Can Creditors Claim Against A Trust In India?
- IJLLR Journal
- Mar 2
- 1 min read
Khushi Parmar, D.Y. Patil College of Law, Mumbai University
ABSTRACT
The Indian Trusts Act, 1882, serves as the legislative framework governing the creation, classification, administration, and dissolution of private trusts and trustees in India. The Indian Trusts Act, 1882 defines a trust as an obligation attached to property ownership for the benefit of another, detailing the roles of the settlor, trustee, and beneficiary. Trusts can be established through settlement or will and are classified into public, private, and charitable trusts.

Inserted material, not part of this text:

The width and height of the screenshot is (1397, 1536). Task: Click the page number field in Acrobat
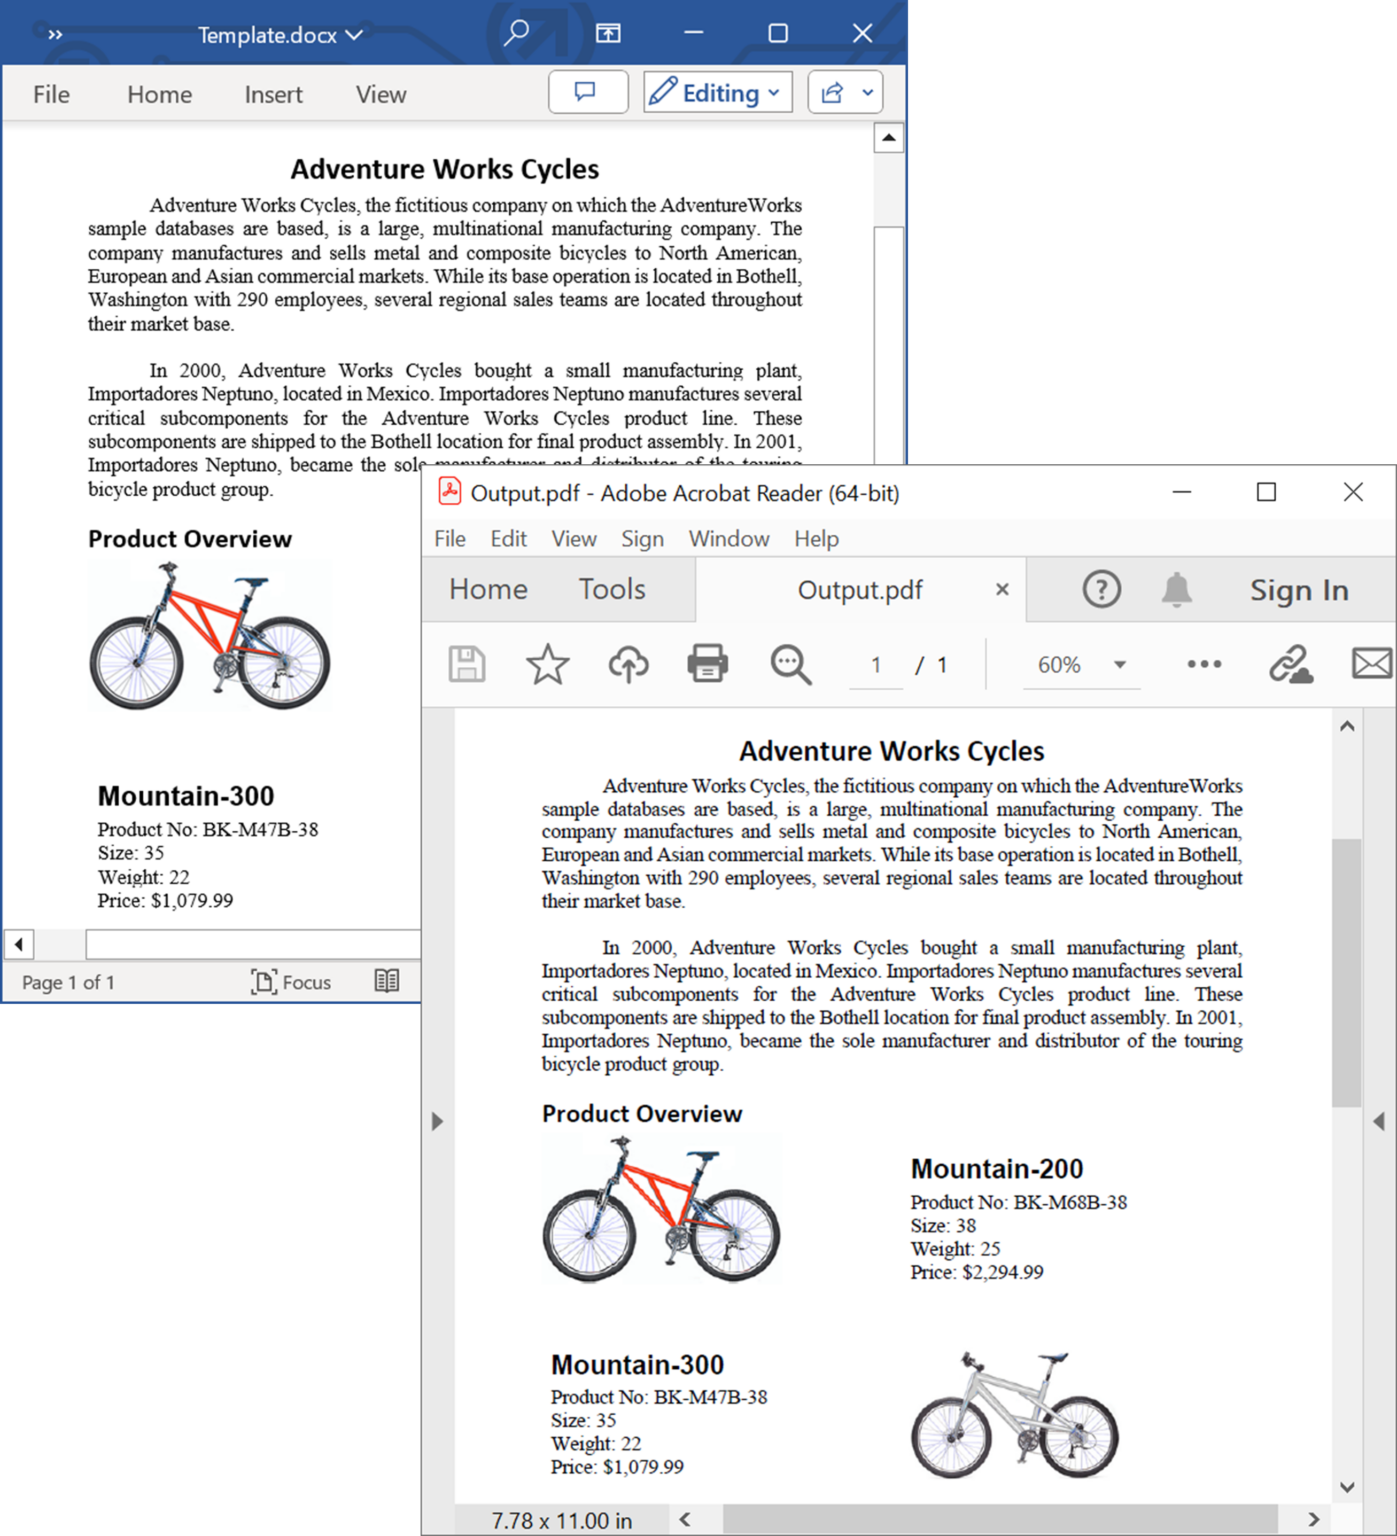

The Indian Trusts Act, 1882 highlights the separation of the trust assets from trustees' personal property, posing challenges for creditors claiming against the trust assets. Provisions from the Transfer of Property Act, 1882, the Income Tax Act, 1961, and the Insolvency and Bankruptcy Code, 2016, address creditors' rights and protections, particularly regarding fraudulent transfers and revocable trusts. Legal precedents reinforce the protection of trust assets from creditors' claims, emphasizing the necessity for procedural adherence and the collective responsibility of the trustees. The framework aims to balance the interests of the beneficiaries and the creditors while ensuring the integrity and lawful purpose of trust arrangements. This framework helps safeguard the assets held in the trust from creditors' claims, ensuring the trust's purpose is fulfilled for the benefit of the intended beneficiaries.
Keywords: Indian Trusts Act, 1882, Trust Assets Protection, Creditors' Claims, Fraudulent transfers, Revocable trusts.